Exercise prompt: The entries should be given again in full. Alter nothing.

Records for this task:

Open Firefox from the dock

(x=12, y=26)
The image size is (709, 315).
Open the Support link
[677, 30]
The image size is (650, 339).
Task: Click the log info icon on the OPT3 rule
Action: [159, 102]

Response to the exercise:
Open Firefox from the dock

(x=12, y=26)
The image size is (709, 315).
Open the Support link
[677, 30]
The image size is (650, 339).
Task: Click the log info icon on the OPT3 rule
Action: [159, 102]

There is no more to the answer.